Por mi como si lo firman a mano, mientras no GENERE YO 2 de las claves y me requieran la firma local para hacer cualquier transacción, como si contrat a kevin mitnick para que les robe, eso es puro humo.
Tienen backups de todo y están investigando cómo les robaron los 19k. Cito textualmente: "By redeploying our system from a secure backup onto entirely new hardware, we were able to preserve the evidence for a full forensic investigation of the crime."
Otra estupidez, un forense comienza haciendo una imagen del almacenamiento y en ocasiones la memoria, después se generan los hashes de esas imágenes para demostrar que no se han alterado, manteniendo en este proceso lo que se denomina una cadena de custodia, para garantizar en un juicio que no se ha modificado, si tienes más discos se suelen guardar pro el rollete de tener algo físico que enseñarle al juez, si no se puede reinstalar en esos mismos disco, el forense siempre es sobre imágenes de solo lectura.
NO, No, No, Se dirigen no es están, más que nada por que tienen que cumplir con algunos estándares que son como difíciles de encajar en entrono cloud, por ejemplo PCI
Si sigues buscando veras que en España solo hay un caso, el de BBVA que migro el correo a google (nada que ver con los sistemas transaccionales) en el sector se sabe que la explicación está en una de las hijas de Francisco González (
http://www.ausbanc.com/seccion/confidencial/2013/201304/20130412Google_BBVA.html ) lo que si es cierto, es que la banca tiene grandes problemas para implatar sistemas con flexibilidad y el poder incluir el uso del cloud con seguridad es una gran ventaja competitiva, pero a día de hoy solo es I+D y muchos dolores de cabeza.

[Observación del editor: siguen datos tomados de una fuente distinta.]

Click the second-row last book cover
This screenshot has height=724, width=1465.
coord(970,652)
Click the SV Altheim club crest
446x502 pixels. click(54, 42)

Por otra parte la seguridad no se compra es un proceso de dia a día, el meter una máquina en Amazon, no te da ninguna seguridad que tu no tuvieras en tus propios sistemas, salvo una ligerar seguridad física si tienes tus servidores en un triste oficina, en ese caso la recomendación es un provedor de housing "de calidad empresarial" que te ponga tu propio rack, cerrado e incluso precintado y vigiliado con camaras. pero la retaila de servicios de Amazon es de lo normalito del mercado, y te garantizo que el valor no esta en los productos si no en el diseño y saber hacer bien las cosas y usar las herramientas adecuadas.